Start of Source material

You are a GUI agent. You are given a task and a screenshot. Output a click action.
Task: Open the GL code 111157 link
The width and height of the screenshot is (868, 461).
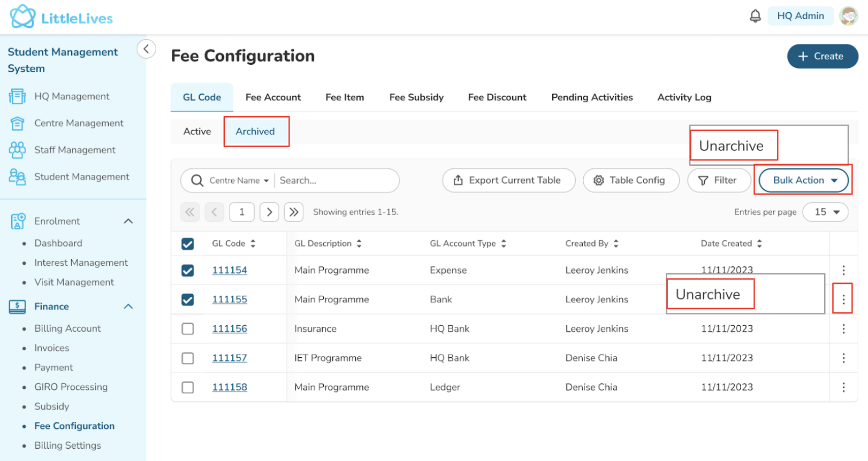pos(230,358)
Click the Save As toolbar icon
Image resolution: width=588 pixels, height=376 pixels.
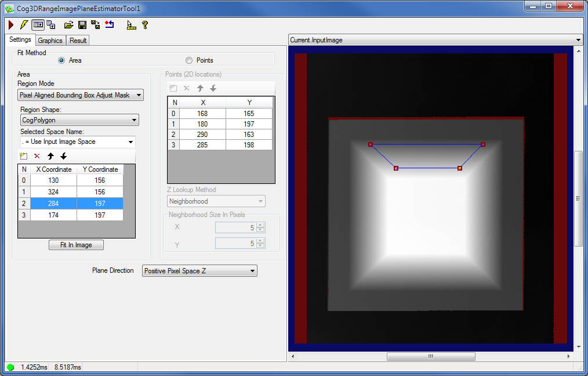[96, 24]
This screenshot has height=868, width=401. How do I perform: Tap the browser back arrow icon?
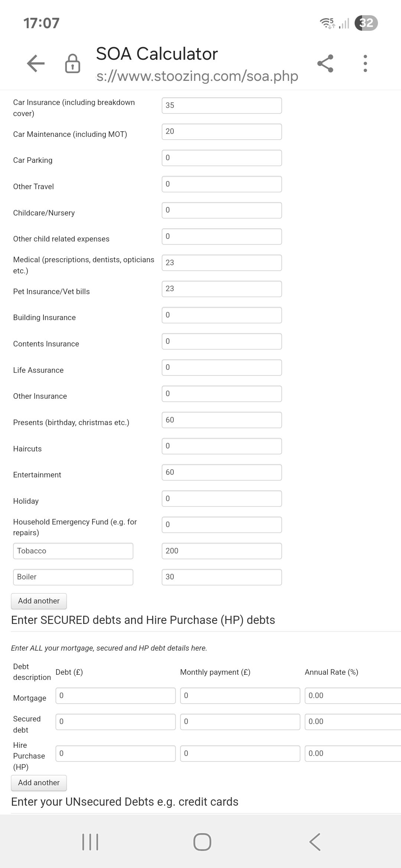pyautogui.click(x=36, y=63)
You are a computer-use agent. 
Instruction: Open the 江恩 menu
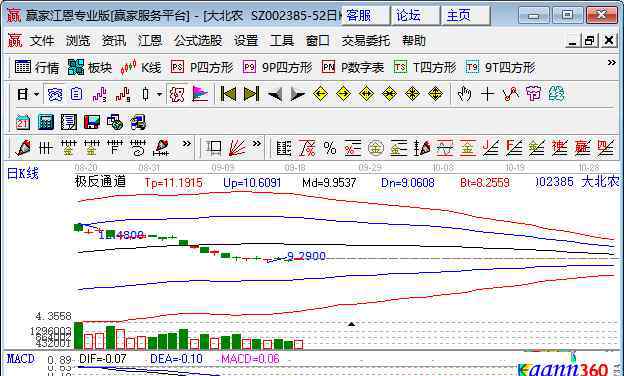(150, 41)
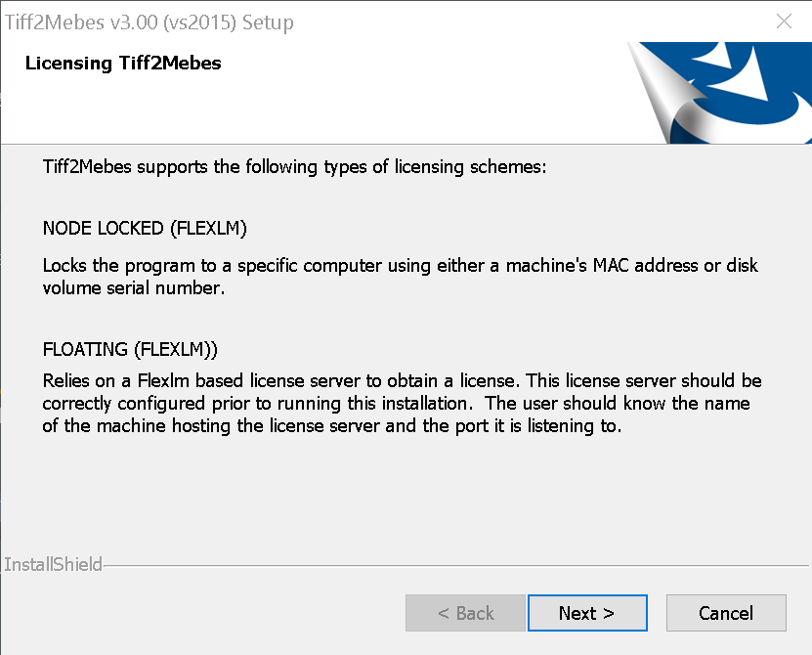This screenshot has height=655, width=812.
Task: Close the Setup window with X
Action: pyautogui.click(x=784, y=22)
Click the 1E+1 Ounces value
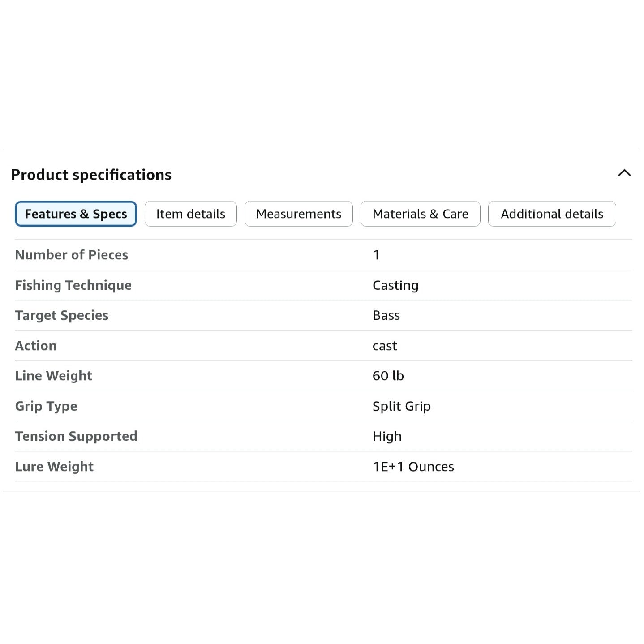The height and width of the screenshot is (644, 644). (x=413, y=467)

End of Source material

Tell how many lines above contain the word "agent". Nothing but the number is needed.

2